Look, it's no secret that I'm skeptical of the iPhone's ability to miraculously heal small injuries while cooking you breakfast. But it's not just the hype that bothers me, though that's an aspect of it.
A few hours before I began writing this, I suffered through watching an NBC news segment which seemed to depict everyone in the western world waiting breathlessly for the release of iPhone this Friday. Some of those people I don't pretend to "get" at all -- comprehending herd mentality is a completely different thing than understanding it. Others I understand all too well, and it bugs me.
No, what frustrates me the most about the iPhone is that everything it does, things that are regarded as so cool and revolutionary, are things which have been done for years. Cell phone with a touchscreen? Check. Music, movies, Internet? Indeed. Organization and play? Bluetooth and Wi-Fi? Yep, got all that. No matter what the interface that Apple puts on top of it, the iPhone isn't new, it's just well marketed, which is practically a first in the mobile device sector. Prior to the iLaunch, I can't remember the last time I saw a serious advertisement by one of the major players, other than Palm's rather anemic Treo promotions.
Apple may have built a really impressive interface -- having not yet used one myself, I'm loath to say yea or nay, though I am admittedly unsure about a phone without buttons. But a little interface work is not exactly the Atlantic Wall in terms of insurmountable obstacles. Other manufacturers could have done much the same thing, and some have even produced exceptional devices, but for one critical flaw: no one knows about them.
Outside the circles of people who pay attention to such things, nobody has heard of the i-mates and the HTCs of the world. Everyone knows about the iPhone, and what it can do, and while some of that is thanks to the Apple name, not all of it is.
Advertising really does matter, and if you look at Apple's ads, you'll see the critical component: they show the iPhone actually doing the things it can do. Show me an ad where another manufacturer has really shown off the multimedia and Internet capabilities of the device. Show me an ad where a manufacturer actually admitted that their device has multimedia capabilities.
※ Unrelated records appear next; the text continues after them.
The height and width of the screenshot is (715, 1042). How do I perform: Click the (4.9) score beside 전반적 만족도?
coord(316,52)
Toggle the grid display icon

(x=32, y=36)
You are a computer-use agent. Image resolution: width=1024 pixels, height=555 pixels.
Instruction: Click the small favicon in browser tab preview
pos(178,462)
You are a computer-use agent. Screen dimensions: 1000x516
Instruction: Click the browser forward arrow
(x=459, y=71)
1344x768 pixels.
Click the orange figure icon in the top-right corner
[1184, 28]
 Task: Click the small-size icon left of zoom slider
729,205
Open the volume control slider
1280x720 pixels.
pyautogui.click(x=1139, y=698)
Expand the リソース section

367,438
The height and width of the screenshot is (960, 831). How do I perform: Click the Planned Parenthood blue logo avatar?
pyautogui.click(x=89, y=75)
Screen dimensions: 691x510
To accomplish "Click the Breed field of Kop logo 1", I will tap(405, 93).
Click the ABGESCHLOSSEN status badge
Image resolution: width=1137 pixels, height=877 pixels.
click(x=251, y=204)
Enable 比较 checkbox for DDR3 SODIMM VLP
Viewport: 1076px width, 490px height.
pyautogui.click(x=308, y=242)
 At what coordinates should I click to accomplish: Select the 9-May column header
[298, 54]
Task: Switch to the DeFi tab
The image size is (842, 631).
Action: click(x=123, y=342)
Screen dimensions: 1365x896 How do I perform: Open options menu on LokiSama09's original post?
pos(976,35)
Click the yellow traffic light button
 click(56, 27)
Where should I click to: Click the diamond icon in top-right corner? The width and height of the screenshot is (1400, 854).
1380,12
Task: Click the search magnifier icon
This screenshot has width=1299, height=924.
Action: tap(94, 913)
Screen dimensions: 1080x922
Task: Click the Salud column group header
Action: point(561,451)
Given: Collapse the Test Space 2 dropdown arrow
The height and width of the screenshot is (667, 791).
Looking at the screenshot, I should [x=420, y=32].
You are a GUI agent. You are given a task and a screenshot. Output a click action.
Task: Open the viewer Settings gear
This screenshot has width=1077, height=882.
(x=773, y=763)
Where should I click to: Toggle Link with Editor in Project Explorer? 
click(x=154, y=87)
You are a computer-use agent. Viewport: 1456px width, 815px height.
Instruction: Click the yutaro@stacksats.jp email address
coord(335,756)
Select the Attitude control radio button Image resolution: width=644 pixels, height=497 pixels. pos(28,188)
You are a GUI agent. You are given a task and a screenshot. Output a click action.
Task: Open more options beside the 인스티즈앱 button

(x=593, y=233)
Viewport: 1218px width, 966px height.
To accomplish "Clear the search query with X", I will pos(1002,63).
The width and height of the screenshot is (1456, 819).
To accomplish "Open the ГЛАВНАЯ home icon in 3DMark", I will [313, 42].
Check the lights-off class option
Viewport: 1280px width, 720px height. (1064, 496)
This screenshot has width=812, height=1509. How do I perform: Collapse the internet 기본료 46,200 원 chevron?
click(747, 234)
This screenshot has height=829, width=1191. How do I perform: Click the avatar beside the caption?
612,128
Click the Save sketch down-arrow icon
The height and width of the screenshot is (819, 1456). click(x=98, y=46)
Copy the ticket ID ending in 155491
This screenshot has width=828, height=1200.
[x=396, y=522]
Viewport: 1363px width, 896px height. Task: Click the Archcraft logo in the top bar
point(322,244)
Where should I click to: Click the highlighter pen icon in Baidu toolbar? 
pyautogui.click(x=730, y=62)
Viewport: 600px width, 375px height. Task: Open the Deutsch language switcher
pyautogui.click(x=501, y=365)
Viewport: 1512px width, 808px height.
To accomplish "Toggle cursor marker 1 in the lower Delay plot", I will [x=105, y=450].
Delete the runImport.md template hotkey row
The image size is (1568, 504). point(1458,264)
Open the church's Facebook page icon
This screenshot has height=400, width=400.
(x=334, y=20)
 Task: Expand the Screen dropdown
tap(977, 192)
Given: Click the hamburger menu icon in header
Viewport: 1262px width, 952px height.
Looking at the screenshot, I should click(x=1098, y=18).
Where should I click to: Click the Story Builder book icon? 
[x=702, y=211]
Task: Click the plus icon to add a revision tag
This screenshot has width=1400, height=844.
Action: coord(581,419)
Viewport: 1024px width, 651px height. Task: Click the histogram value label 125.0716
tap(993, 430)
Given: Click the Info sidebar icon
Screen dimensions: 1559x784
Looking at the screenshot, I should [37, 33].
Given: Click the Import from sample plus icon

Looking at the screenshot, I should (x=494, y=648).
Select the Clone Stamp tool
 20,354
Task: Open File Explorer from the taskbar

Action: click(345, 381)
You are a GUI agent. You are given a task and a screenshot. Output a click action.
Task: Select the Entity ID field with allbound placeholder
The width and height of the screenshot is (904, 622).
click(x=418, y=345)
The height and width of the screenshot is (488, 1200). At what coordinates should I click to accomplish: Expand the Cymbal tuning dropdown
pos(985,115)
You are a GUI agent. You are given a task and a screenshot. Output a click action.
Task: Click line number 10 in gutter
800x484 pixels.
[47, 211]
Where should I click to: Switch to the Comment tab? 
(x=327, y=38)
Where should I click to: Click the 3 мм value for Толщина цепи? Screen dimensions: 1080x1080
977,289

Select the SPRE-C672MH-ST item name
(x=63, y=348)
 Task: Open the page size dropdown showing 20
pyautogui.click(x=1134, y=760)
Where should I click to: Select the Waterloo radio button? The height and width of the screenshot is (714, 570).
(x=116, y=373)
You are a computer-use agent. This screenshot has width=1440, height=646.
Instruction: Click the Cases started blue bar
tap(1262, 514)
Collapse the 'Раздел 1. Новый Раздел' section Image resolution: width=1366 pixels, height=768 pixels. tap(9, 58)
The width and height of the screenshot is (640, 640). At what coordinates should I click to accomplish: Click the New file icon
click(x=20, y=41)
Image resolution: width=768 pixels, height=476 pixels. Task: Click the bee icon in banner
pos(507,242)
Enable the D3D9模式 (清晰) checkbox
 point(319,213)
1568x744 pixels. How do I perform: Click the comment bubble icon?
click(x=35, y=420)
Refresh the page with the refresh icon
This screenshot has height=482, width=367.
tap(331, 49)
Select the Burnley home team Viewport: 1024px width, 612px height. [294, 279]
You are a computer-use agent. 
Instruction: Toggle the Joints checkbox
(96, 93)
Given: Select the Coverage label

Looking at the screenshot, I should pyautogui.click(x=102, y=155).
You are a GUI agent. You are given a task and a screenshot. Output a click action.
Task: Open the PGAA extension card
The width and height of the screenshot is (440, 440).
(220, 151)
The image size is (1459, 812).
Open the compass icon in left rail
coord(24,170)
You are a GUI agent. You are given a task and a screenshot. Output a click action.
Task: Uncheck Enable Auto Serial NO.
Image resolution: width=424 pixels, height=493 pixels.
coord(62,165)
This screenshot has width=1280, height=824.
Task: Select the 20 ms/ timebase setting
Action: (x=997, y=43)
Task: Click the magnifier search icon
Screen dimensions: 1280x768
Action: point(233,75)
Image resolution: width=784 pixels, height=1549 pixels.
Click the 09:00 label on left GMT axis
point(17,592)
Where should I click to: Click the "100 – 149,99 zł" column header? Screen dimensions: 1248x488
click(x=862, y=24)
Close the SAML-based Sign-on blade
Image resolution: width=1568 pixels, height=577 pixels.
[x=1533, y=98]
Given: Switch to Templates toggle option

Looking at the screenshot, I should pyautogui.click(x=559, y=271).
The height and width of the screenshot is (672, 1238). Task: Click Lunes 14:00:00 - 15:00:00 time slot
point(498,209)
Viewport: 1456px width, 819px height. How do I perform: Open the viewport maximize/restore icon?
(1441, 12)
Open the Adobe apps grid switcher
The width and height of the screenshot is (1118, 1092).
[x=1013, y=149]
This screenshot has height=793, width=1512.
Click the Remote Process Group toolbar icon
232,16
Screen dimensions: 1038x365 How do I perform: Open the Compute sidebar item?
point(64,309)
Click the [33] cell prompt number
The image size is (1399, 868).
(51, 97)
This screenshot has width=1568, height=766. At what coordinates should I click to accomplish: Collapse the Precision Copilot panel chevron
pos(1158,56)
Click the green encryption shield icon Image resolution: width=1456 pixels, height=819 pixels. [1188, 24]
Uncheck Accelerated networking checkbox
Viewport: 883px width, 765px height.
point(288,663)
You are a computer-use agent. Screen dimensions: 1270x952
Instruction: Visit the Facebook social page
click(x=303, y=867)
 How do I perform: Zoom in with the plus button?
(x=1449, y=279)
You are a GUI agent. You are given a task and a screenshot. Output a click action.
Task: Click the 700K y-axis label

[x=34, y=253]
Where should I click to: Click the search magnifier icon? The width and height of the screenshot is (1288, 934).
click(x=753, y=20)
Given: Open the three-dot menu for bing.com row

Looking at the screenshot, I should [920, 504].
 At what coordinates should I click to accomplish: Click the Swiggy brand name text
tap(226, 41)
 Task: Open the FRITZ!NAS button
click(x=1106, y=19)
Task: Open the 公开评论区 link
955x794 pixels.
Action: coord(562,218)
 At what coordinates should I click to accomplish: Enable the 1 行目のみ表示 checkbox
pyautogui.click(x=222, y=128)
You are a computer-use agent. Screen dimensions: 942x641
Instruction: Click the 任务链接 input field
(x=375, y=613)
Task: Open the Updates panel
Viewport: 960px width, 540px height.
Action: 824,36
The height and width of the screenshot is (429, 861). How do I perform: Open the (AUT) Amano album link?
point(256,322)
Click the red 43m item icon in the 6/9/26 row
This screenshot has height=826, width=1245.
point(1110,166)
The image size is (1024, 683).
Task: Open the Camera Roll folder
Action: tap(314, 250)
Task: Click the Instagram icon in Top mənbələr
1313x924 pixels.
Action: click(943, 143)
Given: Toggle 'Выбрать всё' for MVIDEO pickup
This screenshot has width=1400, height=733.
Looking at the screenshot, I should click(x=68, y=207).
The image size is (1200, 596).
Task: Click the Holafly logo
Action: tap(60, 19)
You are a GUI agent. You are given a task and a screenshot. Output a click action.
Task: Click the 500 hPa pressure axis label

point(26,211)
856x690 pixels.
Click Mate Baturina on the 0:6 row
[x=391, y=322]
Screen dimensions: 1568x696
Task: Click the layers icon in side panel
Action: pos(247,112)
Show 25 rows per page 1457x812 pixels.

People are buzzing about the iPhone not necessarily because it's the best device out there, but because it's the only one that they've heard about. With a little bit more and better advertising, a lot of other companies could have cashed in on this sort of market too. Call it shortsightedness, call it groupthink, call it whatever you like, but now Apple has the ball, and the other players had better hope that the big "i" fumbles big time if they still want to play.